An Post respond to union report claiming a €17m hole in finances

Postmaster Tony Wall (left) and Irish Postmasters’ Union General Secretary Ned O’Hara (right) back the recommendations of the report that Government introduce a PSO levy to maintain the Post Office Network. Picture: Conor Healy / Picture it Photography
An Post has responded to a report from the Irish Postmasters Union, claiming the network will collapse unless the State acts quickly.
The report, which was published by Grant Thornton and commissioned by the union has recommended an annual Public Service Obligation (PSO) of €17m for the post office network. It states that urgent government investment is needed, as it provides "a multi-fold economic and social return to communities, far in excess of the PSO requirement."
The report warns that action is needed as soon as possible as the network "faces significant levels of unrestrained closures by the end of 2021".
"Many local Post Offices, large and small, urban and rural, will likely be forced to close if the financial conditions under which they operate do not change in the short-term," it said.
The report forecasts average losses of €19,181, which it says will impact all post offices in the country.
Grant Thornton has recommended that the Government implement the Public Service Obligation model, which would raise €17m to compensate for the projected shortfall from 2021 onwards.

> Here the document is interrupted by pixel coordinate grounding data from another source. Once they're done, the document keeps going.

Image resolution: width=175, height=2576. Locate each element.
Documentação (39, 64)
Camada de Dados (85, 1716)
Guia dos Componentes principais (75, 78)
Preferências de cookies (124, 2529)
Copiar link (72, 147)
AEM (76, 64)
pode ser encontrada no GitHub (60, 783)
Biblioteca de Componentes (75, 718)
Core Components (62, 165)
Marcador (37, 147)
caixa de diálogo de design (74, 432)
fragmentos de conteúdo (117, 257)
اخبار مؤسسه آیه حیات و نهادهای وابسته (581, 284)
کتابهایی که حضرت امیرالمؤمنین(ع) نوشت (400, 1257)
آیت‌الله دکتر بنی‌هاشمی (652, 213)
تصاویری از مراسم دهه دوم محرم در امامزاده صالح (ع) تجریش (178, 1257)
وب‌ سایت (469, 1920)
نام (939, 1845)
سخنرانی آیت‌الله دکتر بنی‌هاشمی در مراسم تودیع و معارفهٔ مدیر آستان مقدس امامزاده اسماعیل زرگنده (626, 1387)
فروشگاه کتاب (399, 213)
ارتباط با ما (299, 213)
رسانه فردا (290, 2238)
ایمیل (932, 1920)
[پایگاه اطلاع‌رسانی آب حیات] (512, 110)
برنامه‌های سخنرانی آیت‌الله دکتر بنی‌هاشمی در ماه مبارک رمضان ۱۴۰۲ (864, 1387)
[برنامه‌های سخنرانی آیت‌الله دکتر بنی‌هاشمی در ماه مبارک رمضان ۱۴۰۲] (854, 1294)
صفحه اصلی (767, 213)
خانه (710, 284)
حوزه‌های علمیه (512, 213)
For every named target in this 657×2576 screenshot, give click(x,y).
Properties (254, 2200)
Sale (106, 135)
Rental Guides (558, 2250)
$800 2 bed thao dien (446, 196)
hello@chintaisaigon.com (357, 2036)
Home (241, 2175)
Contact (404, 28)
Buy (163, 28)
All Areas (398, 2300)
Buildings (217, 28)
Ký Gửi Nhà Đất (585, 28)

This model is already in place in the UK, France, Spain, Belgium, Italy, Finland and Poland. It would see services traditionally delivered by the network to be delivered by an 'online first' approach and a reduction in mails business.
The review stressed the importance of the Post Office network, describing it as a "highly valuable national asset which contributes far more to the economy than the cost of the PSO."
Almost 30% of the population use the Post Office every week, including the distribution of €4.6 billion of social welfare related cash. It provides spin-off support to other local businesses as well as providing services for people who are financially or socially excluded.
Though it is difficult to measure the social value of the service, the British model of calculating social contribution finds the Irish Post Office Network worth €334-€776 million annually.
The Covid-19 pandemic has also created difficulties for the company, with a 25% reduction in transactions in August 2020 compared to the same period last year.
President of the IPU Sean Martin said no further review is needed. "We do not have time to delay and do not need further evidence. The level of closures next year is potentially so significant as to mean a collapse of the Irish Post Office Network as we know it.”
In a statement in response, An Post said that the Post Office network and the delivery network are "performing very well" through the Covid-19 pandemic.
The group acknowledged the higher level of footfall in post offices due to the double social welfare payment schedules during the crisis and said they are working with Government to restore these.
They wrote that any subsidies for independent postmasters are an issue between the Government and the postmasters.
An Post say that while the pandemic will cost "a significant amount", the company's "strong balance sheet" will fund the network.